On Mon, Sep 9, 2024 at 11:11 AM Tomas Kalibera <tomas.kalib...@gmail.com> wrote:
>
>
> On 9/8/24 23:14, Jeroen Ooms wrote:
> > On Mon, Sep 2, 2024 at 10:05 AM Tomas Kalibera <tomas.kalib...@gmail.com> 
> > wrote:
> >>
> >> On 4/25/24 17:01, Ivan Krylov via R-devel wrote:
> >>> On Thu, 25 Apr 2024 14:45:04 +0200
> >>> Jeroen Ooms <jeroeno...@gmail.com> wrote:
> >>>
> >>>> Thoughts?
> >>> How verboten would it be to create an empty external pointer object,
> >>> add it to the preserved list, and set an on-exit finalizer to clean up
> >>> the curl multi-handle? As far as I can tell, the internet module is not
> >>> supposed to be unloaded, so this would not introduce an opportunity to
> >>> jump to an unmapped address. This makes it possible to avoid adding a
> >>> CurlCleanup() function to the internet module:
> >> Cleaning up this way in principle would probably be fine, but R already
> >> has support for re-using connections. Even more, R can download files in
> >> parallel (in a single thread), which particularly helps with bigger
> >> latencies (e.g. typically users connecting from home, etc). See
> >> ?download.file(), look for "simultaneous".
> > Thank you for looking at this. A few ideas wrt parallel downloading:
> >
> > Additional improvement on Windows can be achieved by enabling the
> > nghttp2 driver in libcurl in rtools, such that it takes advantage of
> > http2 multiplexing for parallel downloads
> > (https://bugs.r-project.org/show_bug.cgi?id=18664).
>
> Anyone who wants to cooperate and help is more than welcome to
> contribute patches to upstream MXE.
>
> In case of nghttp2, thanks to Andrew Johnson, who contributed nghttp2
> support to upstream MXE. It will be part of the next Rtools (probably
> Rtools45).
>
> > Moreover, one concern is that install.packages() may fail more
> > frequently on low bandwidth connections due to reaching the "download
> > timeout" when downloading files in parallel:
> >
> > R has an unusual definition of the http timeout, which by default
> > aborts in-progress downloads after 60 seconds for no obvious reason.
> > (by contrast, browsers enforce a timeout on unresponsive/stalled
> > downloads only, which can be achieved in libcurl by setting
> > CURLOPT_CONNECTTIMEOUT or CURLOPT_LOW_SPEED_TIME).
> >
> > The above is already a problem on slow networks, where large packages
> > can fail to install with a timeout error in the download stage. Users
> > may assume there must be a problem with the network, as it is not
> > obvious that machines on slower internet connection need to work
> > around R's defaults and modify options(timeout) before
> > install.packages(). This problem could become more prevalent when
> > using parallel downloads while still enforcing the same total timeout.
> >
> > For example: the MacOS binary for package "sf" is close to 90mb, hence
> > currently, under the default R settings of options(timeout=60),
> > install.packages will error with a download timeout on clients with
> > less than 1.5MB/s bandwidth. But with the parallel implementation,
> > install.packages() will share the bandwidth on 6 parallel downloads,
> > so if "sf" is downloaded with all its dependencies, we need at least
> > 9MB/s (i.e. a 100mbit connection) for the default settings to not
> > cause a timeout.
> >
> > Hopefully this can be revised to enforce the timeout on stalled
> > downloads only, as is common practice.
>
> Yes, this is work in progress, I am aware that the timeout could use
> some thought re simultaneous downloads.

OK that is good to hear.


> If anyone wants to help with testing the current implementation of
> simultaneous download and report any bugs found, that would be nice.

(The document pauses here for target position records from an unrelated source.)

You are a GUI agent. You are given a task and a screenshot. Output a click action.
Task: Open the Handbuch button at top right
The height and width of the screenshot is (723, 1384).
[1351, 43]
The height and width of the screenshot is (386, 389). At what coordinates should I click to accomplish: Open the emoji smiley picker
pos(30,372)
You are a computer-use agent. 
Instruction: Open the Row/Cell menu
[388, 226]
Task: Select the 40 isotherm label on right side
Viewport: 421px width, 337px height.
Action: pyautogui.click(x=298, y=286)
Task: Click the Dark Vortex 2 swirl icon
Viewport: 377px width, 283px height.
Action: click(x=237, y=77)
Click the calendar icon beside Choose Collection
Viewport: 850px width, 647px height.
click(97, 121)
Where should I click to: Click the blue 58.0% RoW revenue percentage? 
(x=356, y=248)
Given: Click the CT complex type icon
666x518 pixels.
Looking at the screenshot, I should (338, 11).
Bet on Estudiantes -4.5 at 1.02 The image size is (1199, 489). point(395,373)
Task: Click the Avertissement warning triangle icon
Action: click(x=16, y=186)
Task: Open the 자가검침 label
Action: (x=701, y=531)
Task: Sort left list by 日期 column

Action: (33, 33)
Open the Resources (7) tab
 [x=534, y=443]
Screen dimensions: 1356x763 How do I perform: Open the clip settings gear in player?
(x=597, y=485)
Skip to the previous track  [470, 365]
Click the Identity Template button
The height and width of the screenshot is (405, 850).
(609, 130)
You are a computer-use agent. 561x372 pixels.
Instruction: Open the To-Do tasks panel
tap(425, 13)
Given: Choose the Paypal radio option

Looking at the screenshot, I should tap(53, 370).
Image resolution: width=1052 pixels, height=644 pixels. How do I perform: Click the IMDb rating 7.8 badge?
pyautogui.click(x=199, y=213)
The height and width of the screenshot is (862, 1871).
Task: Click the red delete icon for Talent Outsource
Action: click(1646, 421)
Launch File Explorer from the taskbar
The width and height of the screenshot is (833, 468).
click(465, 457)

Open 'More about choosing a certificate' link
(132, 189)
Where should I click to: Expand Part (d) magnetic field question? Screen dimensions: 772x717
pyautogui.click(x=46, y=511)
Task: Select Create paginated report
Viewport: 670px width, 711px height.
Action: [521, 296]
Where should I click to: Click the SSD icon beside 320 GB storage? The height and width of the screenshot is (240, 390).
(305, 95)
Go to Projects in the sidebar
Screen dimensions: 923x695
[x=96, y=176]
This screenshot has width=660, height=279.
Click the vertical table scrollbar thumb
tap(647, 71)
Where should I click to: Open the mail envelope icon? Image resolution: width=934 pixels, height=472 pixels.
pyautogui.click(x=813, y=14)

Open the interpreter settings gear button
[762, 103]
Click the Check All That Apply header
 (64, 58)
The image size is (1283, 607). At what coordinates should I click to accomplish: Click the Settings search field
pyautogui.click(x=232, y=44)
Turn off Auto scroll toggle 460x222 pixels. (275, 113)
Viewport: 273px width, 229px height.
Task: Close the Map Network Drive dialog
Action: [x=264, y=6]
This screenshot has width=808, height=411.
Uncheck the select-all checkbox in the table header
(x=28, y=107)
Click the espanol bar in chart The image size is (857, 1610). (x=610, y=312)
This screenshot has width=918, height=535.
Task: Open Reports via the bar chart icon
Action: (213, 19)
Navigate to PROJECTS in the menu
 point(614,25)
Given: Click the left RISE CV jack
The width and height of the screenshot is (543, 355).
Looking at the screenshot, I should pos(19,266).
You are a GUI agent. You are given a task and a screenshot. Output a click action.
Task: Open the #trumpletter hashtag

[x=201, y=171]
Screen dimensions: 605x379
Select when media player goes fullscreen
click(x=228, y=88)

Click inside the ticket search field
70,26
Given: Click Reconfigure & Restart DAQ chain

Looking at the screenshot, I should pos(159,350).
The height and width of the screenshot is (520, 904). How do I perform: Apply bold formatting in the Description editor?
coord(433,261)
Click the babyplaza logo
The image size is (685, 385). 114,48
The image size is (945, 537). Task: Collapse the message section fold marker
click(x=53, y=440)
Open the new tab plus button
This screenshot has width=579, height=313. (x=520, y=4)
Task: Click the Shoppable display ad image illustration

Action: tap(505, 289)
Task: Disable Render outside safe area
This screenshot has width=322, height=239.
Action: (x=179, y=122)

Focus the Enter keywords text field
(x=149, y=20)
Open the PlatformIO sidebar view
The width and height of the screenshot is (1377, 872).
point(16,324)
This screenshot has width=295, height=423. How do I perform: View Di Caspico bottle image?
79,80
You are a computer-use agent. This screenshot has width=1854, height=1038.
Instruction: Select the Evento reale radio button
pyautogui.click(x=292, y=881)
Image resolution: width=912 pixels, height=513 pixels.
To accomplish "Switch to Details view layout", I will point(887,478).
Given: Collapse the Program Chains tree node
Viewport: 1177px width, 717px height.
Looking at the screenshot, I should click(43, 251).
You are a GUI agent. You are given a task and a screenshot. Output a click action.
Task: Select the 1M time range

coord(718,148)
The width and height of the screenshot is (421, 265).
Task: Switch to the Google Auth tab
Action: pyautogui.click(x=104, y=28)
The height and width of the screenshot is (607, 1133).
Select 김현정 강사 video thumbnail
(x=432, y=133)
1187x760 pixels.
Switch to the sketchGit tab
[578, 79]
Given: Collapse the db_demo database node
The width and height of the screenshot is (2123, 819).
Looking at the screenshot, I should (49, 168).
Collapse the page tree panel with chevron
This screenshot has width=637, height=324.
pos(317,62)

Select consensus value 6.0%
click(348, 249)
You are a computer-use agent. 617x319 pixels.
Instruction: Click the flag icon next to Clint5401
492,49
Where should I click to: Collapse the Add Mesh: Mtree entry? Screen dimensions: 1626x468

R-universe has ran this a few thousand times to recheck packages on
r-devel on both linux and windows, and it works well. It reduces the
CI process by a few seconds, and there are less random connection
failures. If you want to inspect some recent logs for yourself, click
the rightmost column on https://r-universe.dev/builds and then on the
GitHub Actions page, look under the "Build R-devel for Windows /
Linux" runs to see the log files.

I was also able to confirm an edge case that install.packages() does
not abort if any of the dependencies fails to download with http-404,
which I think is desired behavior. If there is anything else
specifically that you would like to see tested I can look at that.